Data entries:

########################################

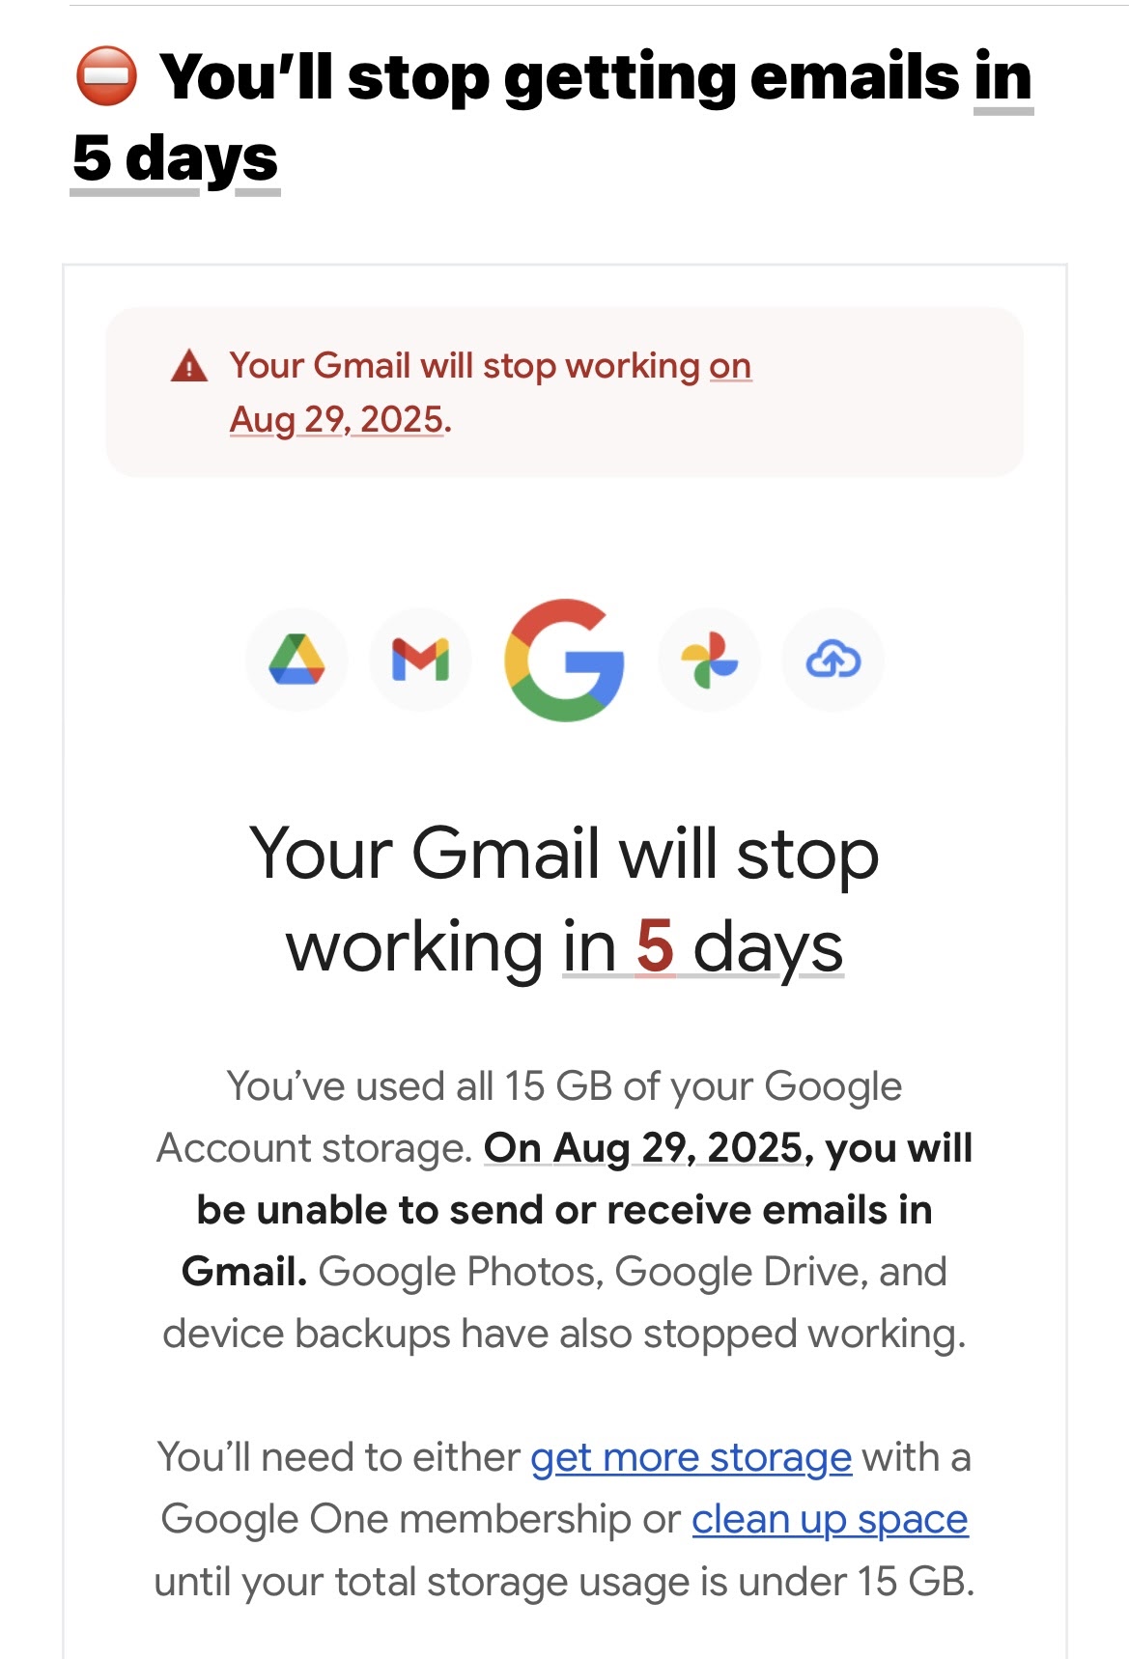Click the text "device backups have also stopped working"

(x=564, y=1334)
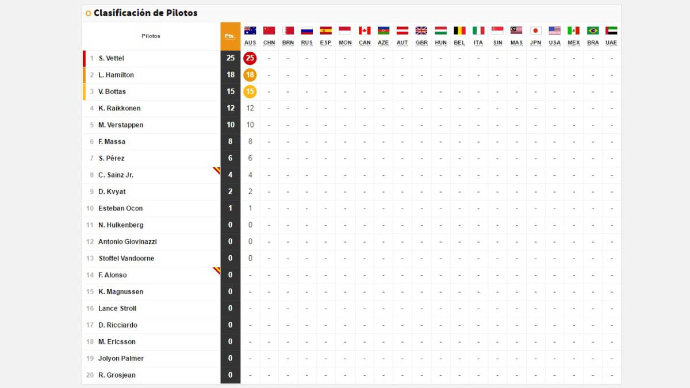This screenshot has height=388, width=690.
Task: Click the USA flag icon
Action: coord(554,30)
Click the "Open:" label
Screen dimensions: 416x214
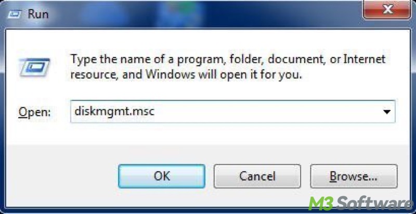click(34, 112)
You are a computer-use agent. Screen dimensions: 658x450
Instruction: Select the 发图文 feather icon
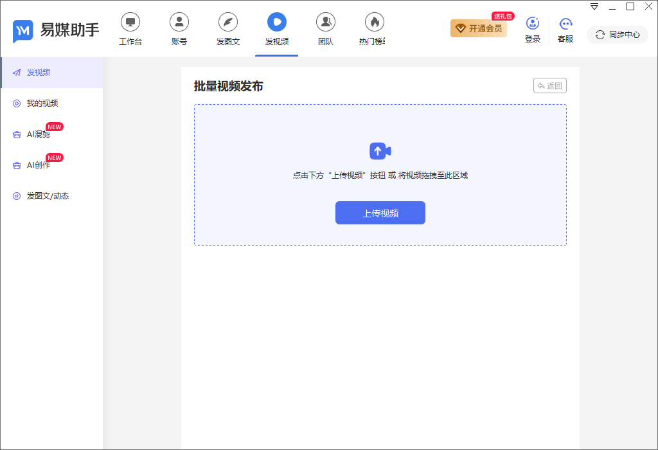click(228, 23)
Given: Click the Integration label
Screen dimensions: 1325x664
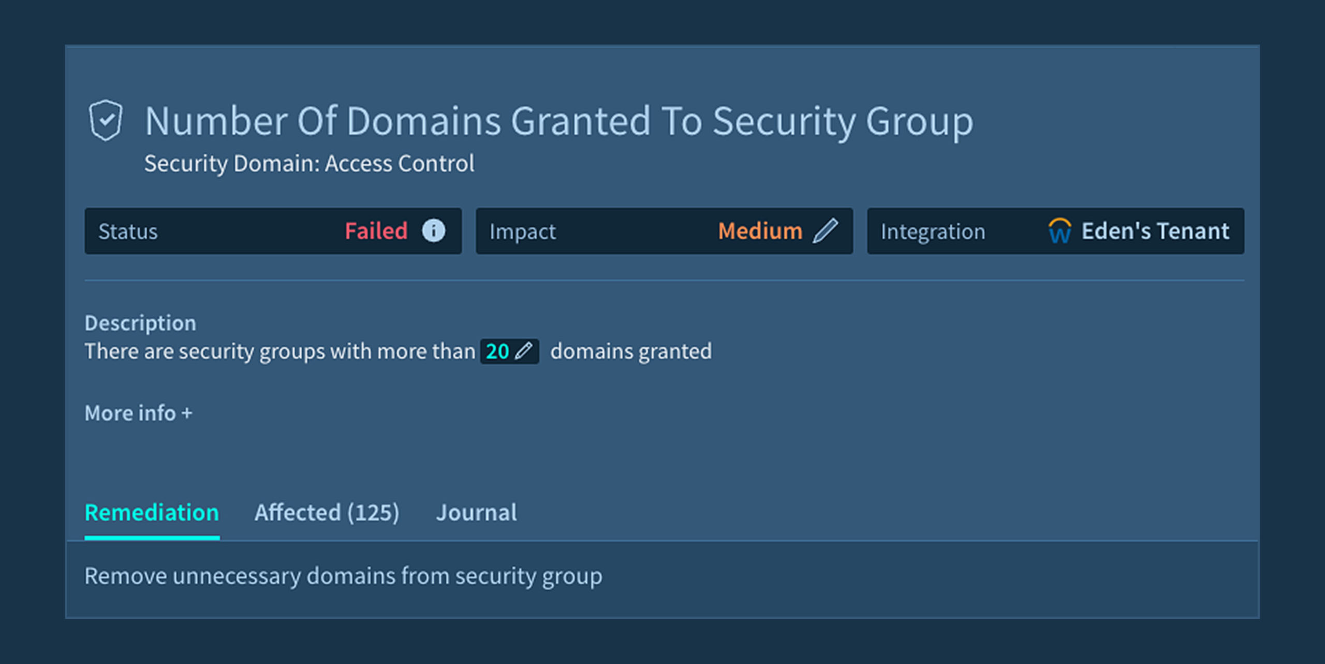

########################################

REQUIRED ACTION: Transcribe exactly the lines running from the line with "Given: Click the Integration label" to the last line of the entries. Pictures stay out of the copy.

COMPLETED TASK:
Given: Click the Integration label
Screen dimensions: 1325x664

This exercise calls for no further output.